De acuerdo con el documento que se presentaría en la audiencia de seguimiento del caso, prevista para el miércoles 22 de julio ante el juez Alvin Hellerstein, la preparación del juicio arrancaría el 2 de septiembre con la primera ronda de mociones.
El esquema contempla que las mociones se vayan respondiendo mientras el gobierno presenta la evidencia contra los acusados, con miras a que el juicio a Nicolás Maduro pueda iniciar en junio de 2027.
En total se esperan dos rondas de mociones previas al juicio, con sus respectivos plazos de respuesta, y para marzo de 2027 debería completarse la entrega de la evidencia marcada como clasificada. “Cada una de las partes se reserva el derecho para solicitar aplazamientos de los plazos establecidos arriba. Los abogados de ambos acusados han informado al gobierno que están de acuerdo con las solicitudes anteriores”, señala el documento.
Nicolás Maduro y Cilia Flores fueron capturados y trasladados desde Venezuela hacia Estados Unidos en una operación extraterritorial ejecutada por fuerzas especiales del Ejército estadounidense el 3 de enero, para responder por cargos relacionados con tráfico de cocaína, narcoterrorismo y uso de armas de fuego.
El 5 de enero, durante su primera comparecencia, los acusados se declararon no culpables.
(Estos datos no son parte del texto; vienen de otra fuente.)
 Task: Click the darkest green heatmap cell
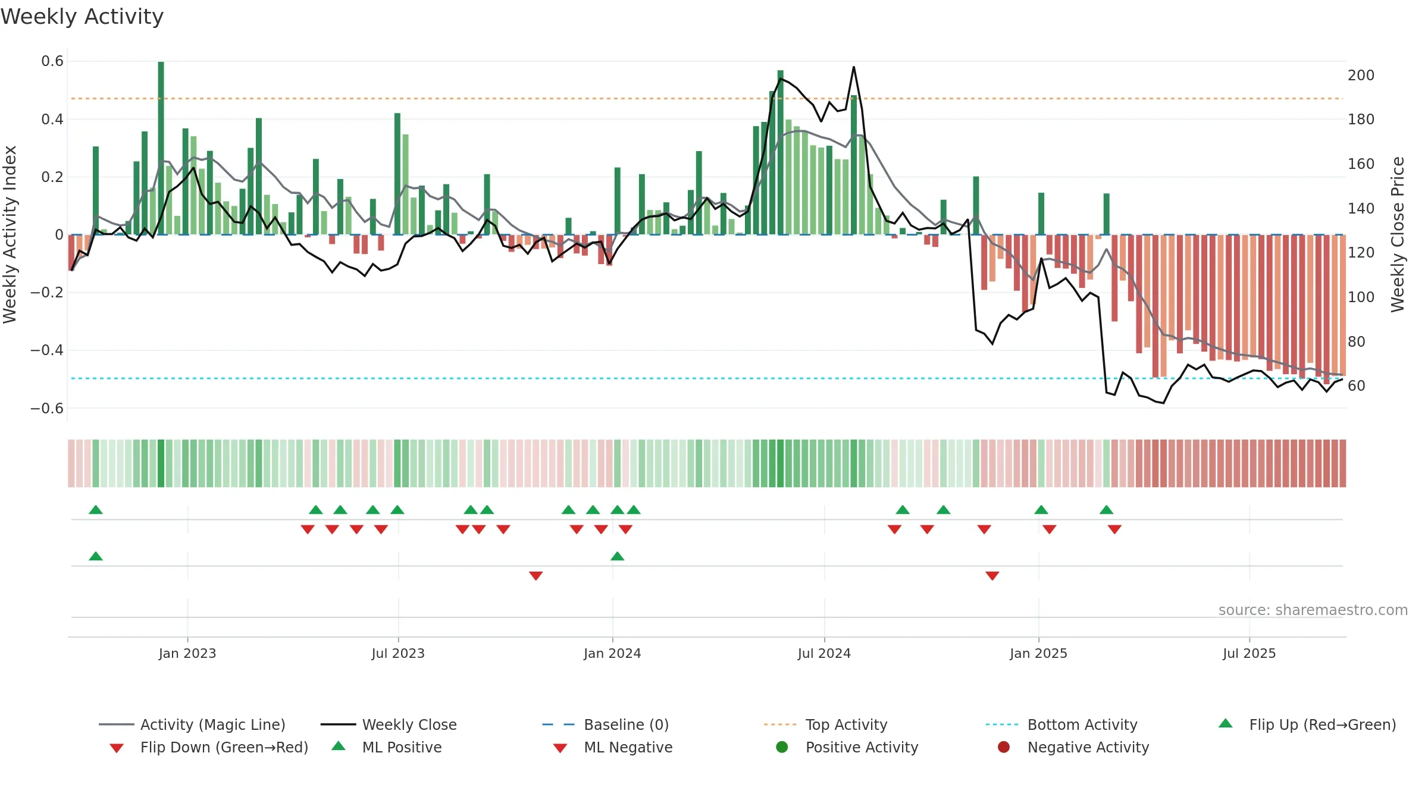pyautogui.click(x=161, y=463)
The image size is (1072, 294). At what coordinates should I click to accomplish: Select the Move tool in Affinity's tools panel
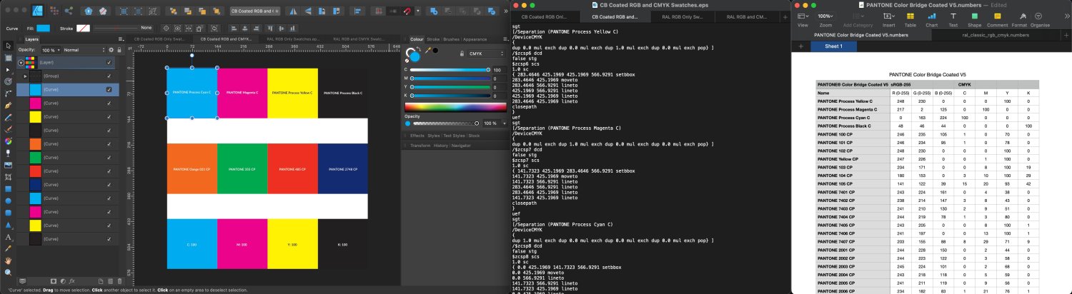(x=8, y=46)
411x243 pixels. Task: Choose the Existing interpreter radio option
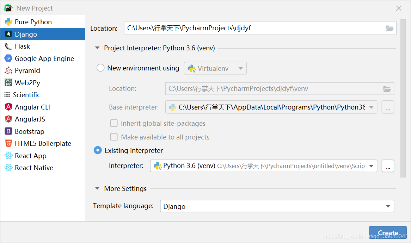pos(98,150)
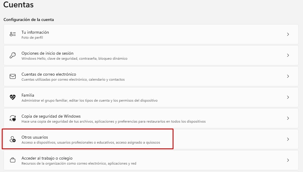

Maduro se definió como un preso político: “Fui secuestrado por una intervención militar de los Estados Unidos el pasado 3 de enero. Me considero prisionero de guerra”, afirmó, antes de quedar en prisión preventiva en el Centro Metropolitano de Detención de Brooklyn, en Nueva York.
El líder chavista enfrenta cuatro cargos, entre ellos conspiración para cometer terrorismo e importación de cocaína. Su esposa está acusada de delitos vinculados con la conspiración de tráfico de drogas y posesión de armas.
Tras la detención, la Casa Blanca afirmó que Estados Unidos está en “conflicto armado” con los cárteles de droga para frenar el flujo de narcóticos hacia su territorio, mientras funcionarios estadounidenses sostienen que Maduro apoya el comercio internacional de drogas.
La fiscal general de Estados Unidos, Pam Bondi, indicó que Maduro y Flores enfrentarían cargos tras una acusación formal presentada en Nueva York. En redes sociales, prometió que la pareja “pronto enfrentaría toda la ira de la justicia estadounidense en suelo estadounidense en los tribunales estadunidenses”.
El presidente Donald Trump firmó el 20 de enero una orden ejecutiva que abre la vía para designar a organizaciones criminales y cárteles de la droga como “organizaciones terroristas extranjeras”. Durante su primer mandato, el Departamento de Justicia acusó a Maduro de convertir a Venezuela en una empresa criminal al servicio de narcotraficantes y grupos terroristas, entre ellos la banda callejera venezolana Tren de Aragua.